Fall 2020: Thanks for your input
Fall 2020: Thanks for your input
We’ve been carefully studying B.C.’s electricity outlook for the next 20 years and coming up with various options to meet our customers’ changing needs.
Through the fall, you had the opportunity to share your input through surveys and workshops on what we should be prioritizing as we develop our plan.. We’re carefully reviewing this input and summarizing what we heard from you as we develop our draft plan. In the spring, we’ll be sharing the draft plan and asking for your feedback.
Read more about the planning context and options we’re considering.
B.C.’s clean electricity future
We expect to have enough power to meet our needs for at least the next 10 years, which means our immediate focus is on whether to continue with or make changes to our energy conservation programs and whether to renew electricity purchase agreements with Independent Power Producers as they expire, as well as what to do with some of our smaller hydroelectric facilities that are reaching end-of-life.
As we look beyond the next 10 years, we may need additional capacity in our system. Acquiring or building new resources, expanding existing infrastructure, and introducing optional time-varying rates are just some of the options we’re exploring that collected your input on.
Our system and its benefits
We’re fortunate in B.C. to have a large integrated hydroelectric system, which provides us many advantages. As you provide us your input on how we should prepare for the future, it’s important to understand some basics of our current system:
We’re powered by water: 96% of the electricity we produce is from clean, renewable resources.
We have built-in “batteries”: the large reservoirs behind our dams act as “batteries”, allowing us to store energy for future need. This also provides dependable back-up power for intermittent resources, like wind or solar, that aren’t always available.
We’re part of a larger grid: we’re part of a network of high-voltage transmission lines that connects B.C. with other utilities in western North America. This allows our trading subsidiary – Powerex – to buy and sell power with trading partners within the network, providing many benefits to us, including keeping our rates low.
Our rates are amongst the lowest in North America: the 2019 Hydro-Quebec report that compares electricity rates in North America found that we have the third lowest rates for our residential customers.

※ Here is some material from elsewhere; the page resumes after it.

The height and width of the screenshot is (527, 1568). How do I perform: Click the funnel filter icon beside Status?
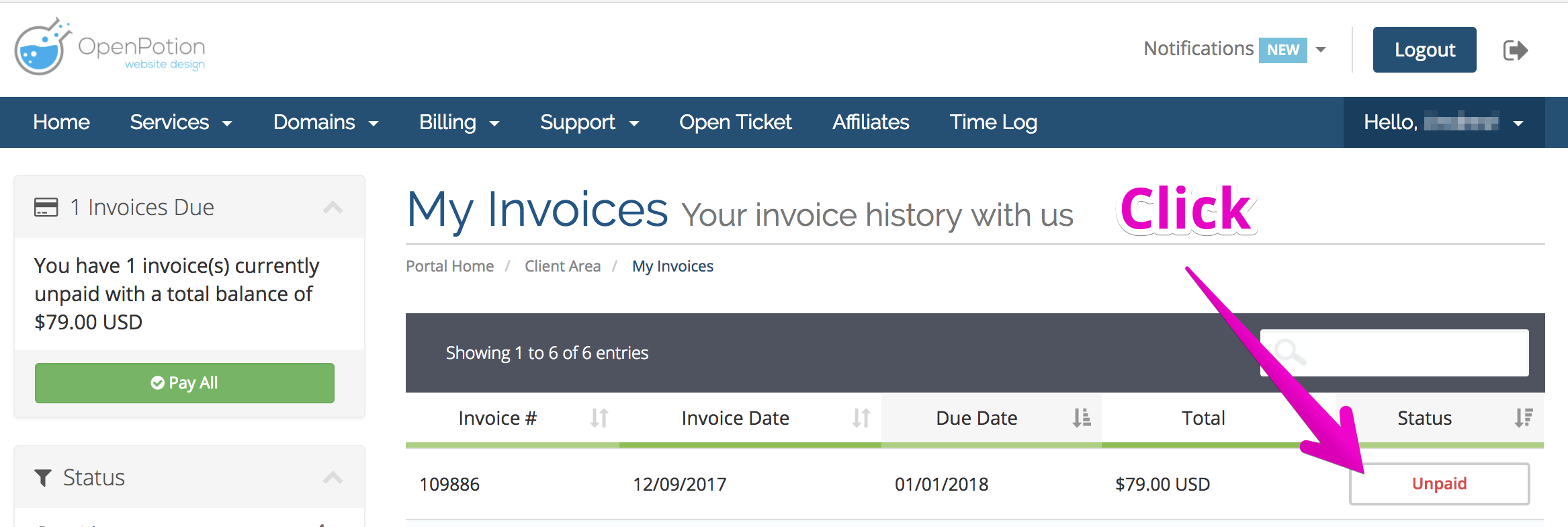43,478
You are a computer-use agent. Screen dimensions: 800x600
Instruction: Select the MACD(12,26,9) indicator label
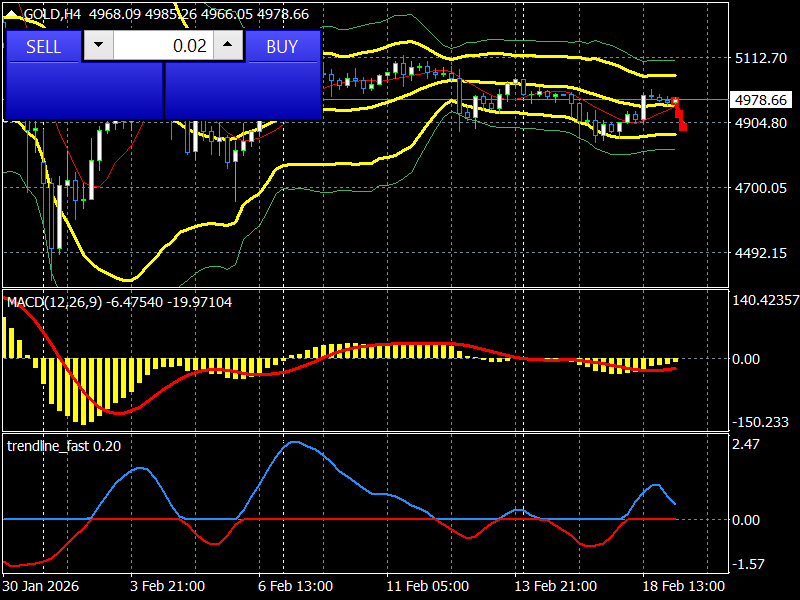(54, 302)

Key concepts in our planning: energy and capacity
As we think about the future of our system and continuing to meet the electricity needs of B.C., we must consider both the demand for energy from our customers and the capacity of our system.

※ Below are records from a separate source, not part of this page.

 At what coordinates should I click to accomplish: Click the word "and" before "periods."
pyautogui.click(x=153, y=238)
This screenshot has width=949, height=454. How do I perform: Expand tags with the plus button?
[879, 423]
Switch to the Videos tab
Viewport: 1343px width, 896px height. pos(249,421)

To understand the concepts of energy and capacity and the role they play, it’s helpful to think of our electricity system as a 10-lane freeway. The number of lanes on the freeway determine how much space is available for cars at any time, this is capacity. The number of cars on the highway over a period of time is energy. While not all lanes are needed all the time, they’re needed during the morning and evening rush hours.
Like that 10-lane freeway, the capacity of our system is limited by the amount of electricity our system can generate and transmit at one time. While we don’t need to operate at full capacity all the time, we must ensure we have enough capacity to meet our customers’ needs when demand is highest – like during cold, dark evenings in the winter months.
Load forecasting and how we plan for uncertainties
Our Integrated Resource Plan will be developed around our 20-year load forecast, which will provide us with an idea of how much energy and capacity we expect to need to meet the needs of our customers. Our load forecast is developed by estimating the amount of electricity our residential, commercial and industrial customers will use over the next 20 years. As it’s difficult to predict future trends, this long-term forecasting is inherently uncertain, which is why we develop our forecast with various scenarios.
While the COVID-19 pandemic has reduced overall electricity demand in the province in the short term, electricity demand is expected to recover over time, and we're forecasting population growth over the next 20 years will increase the demand for electricity.
Additional increases could come from efforts to reduce its greenhouse gas emissions by encouraging fuel switching through future electrification of home heating, transportation and other industries that are dependent on fossil fuels. If the provincial economy rebounds as expected to pre-COVID-19 levels within one to two years, our current forecast shows annual load growth over the next 20 years.
We updated our long-term demand forecast in December 2020, included a re-evaluation of the impacts of COVID-19 over the short and long term. Our draft actions for our Integrated Resource Plan we’ll be developed on this updated load forecast, which we’ll then share with you for input this upcoming spring.